In a nutshell, the theatrical version of Dark City feels like being told a story by a coke-addled idiot who says he has this really important piece of information to share with you. As he rambles at length, speaking fast and jumping from subject to subject without any regard for linking or leading. It is like he has an important, urgent story to tell, but telling it properly would require an investment of three hours or more, but he feels an urgent, excruciating need to compress it down to a hundred minutes or less. That is the feeling I had recently when I watched the director’s cut again, then watched the original theatrical version a little later.
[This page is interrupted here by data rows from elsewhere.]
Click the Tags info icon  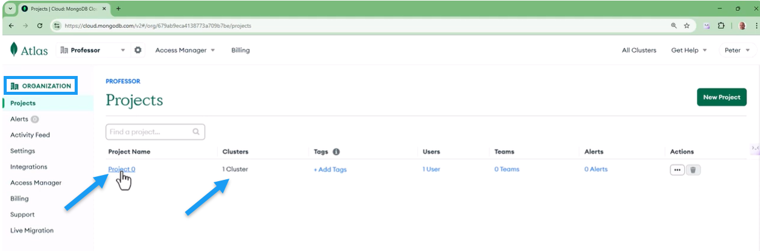click(336, 151)
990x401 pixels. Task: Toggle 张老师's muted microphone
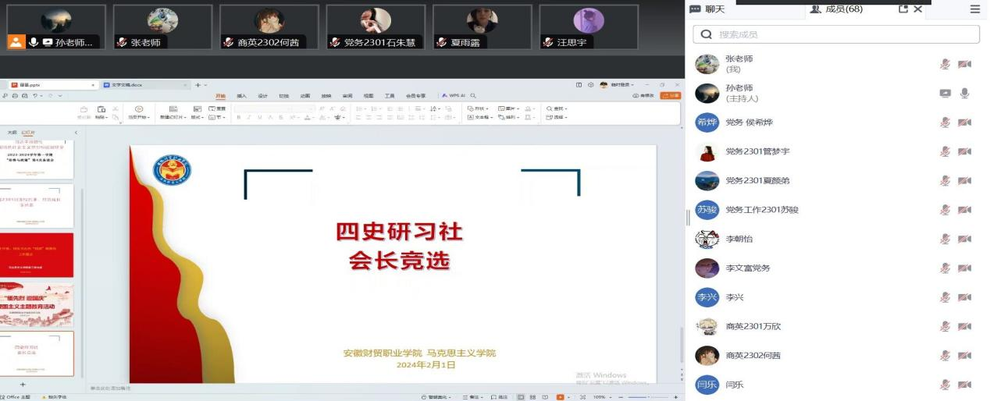point(945,64)
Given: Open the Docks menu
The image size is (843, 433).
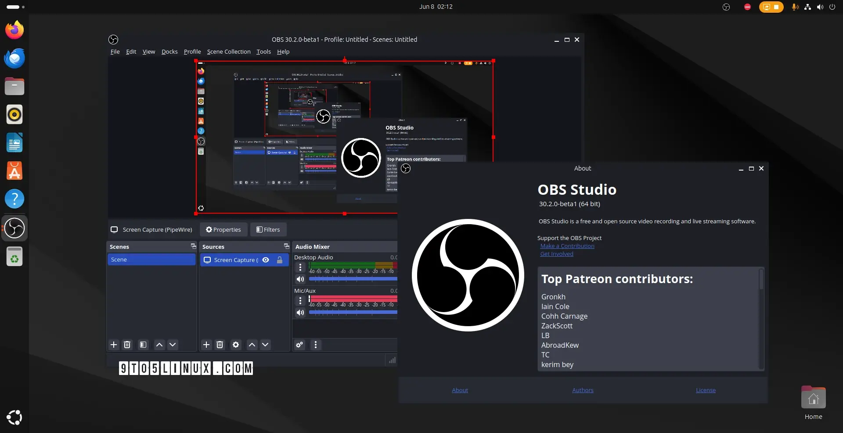Looking at the screenshot, I should pos(169,51).
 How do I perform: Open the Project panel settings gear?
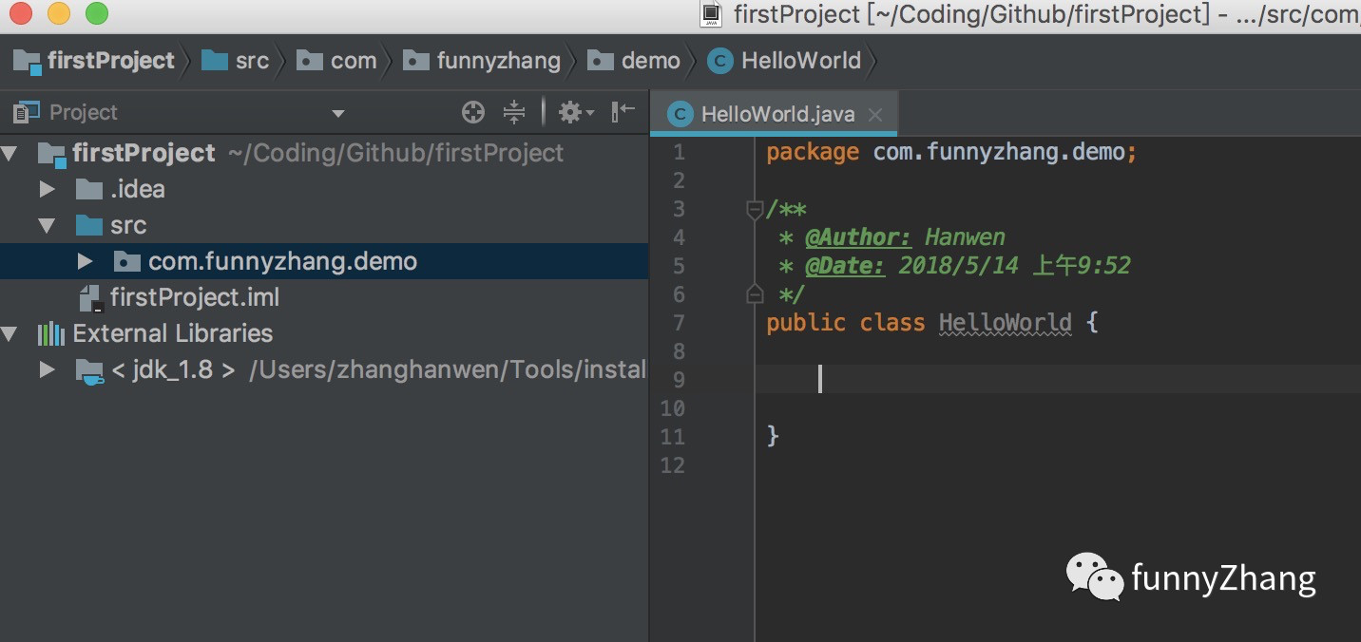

It was like the makers of the theatrical version were really, really in a hurry.
I can be brief about the endings of both versions of the film. Both versions pretty much end in the same manner. Apart from changes in the colour treatment, which is pretty much a film-wide thing, and some changes in the effects shots, both versions are more or less alike. The way in which the film ends is pretty curious, much like the rest of the film, but I am not going to give it away here. It is (mostly) a Hollywood sappy ending, but twisted in just the right way to be satisfying, as opposed to insulting.
Blu-ray Discs are available in multiple territories with both cuts of the film on them, so one can simply purchase the one disc and decide at their own leisure which version they prefer. Although I have watched both versions several times during the weeks I spent working on this particular piece, I think one would have to be pretty dense to not guess which version I prefer. I also believe that if you have not already partaken in Dark City, the director’s cut is the version you should start with. Either way, give the film a go, admire Melissa George‘s terrible acting, ask yourself why Keifer Sutherland does not do more roles like this one, and wonder why Hollywood does not take more risks like this one.
So yeah, as I imply in this writing’s title, editing has been said to be the soul of cinema. It can also be salvation or damnation, depending on how on-the-ball decision makers in the process really are. Dark City‘s theatrical cut reminds me of a review of Morbid Angel‘s fourth album, Domination. In this review, the author stated that in contrast to Morbid Angel‘s prior albums, the bass drums were no longer being used “economically or artfully”, but instead were smothering the songs and leaving them with no space to breathe. I have listened to Morbid Angel‘s second album, Blessed Are The Sick, a number of times, and whilst the band’s appeal to me is limited, after comparing songs like Fall From Grace to anything on Domination, the analogy between Domination and the theatrical cut of Dark City is a perfect fit. The theatrical cut smothers its power-strokes, leaving them without space to breathe.
Oh, and if you do find yourself deciding to import the Blu-ray Disc from other parts of the world, keep in mind that the disc sold in America appears to be region-locked to A. Although the region code defeating culture has very much moved underground, it is still there, and it is only a matter of time before one or more player manufacturers decides that strictly enforcing the codes is simply not worth the effort (I cannot confirm this, but word has it that Toshiba, after suffering the humiliation of having to start manufacturing BD players, decided this from the get-go).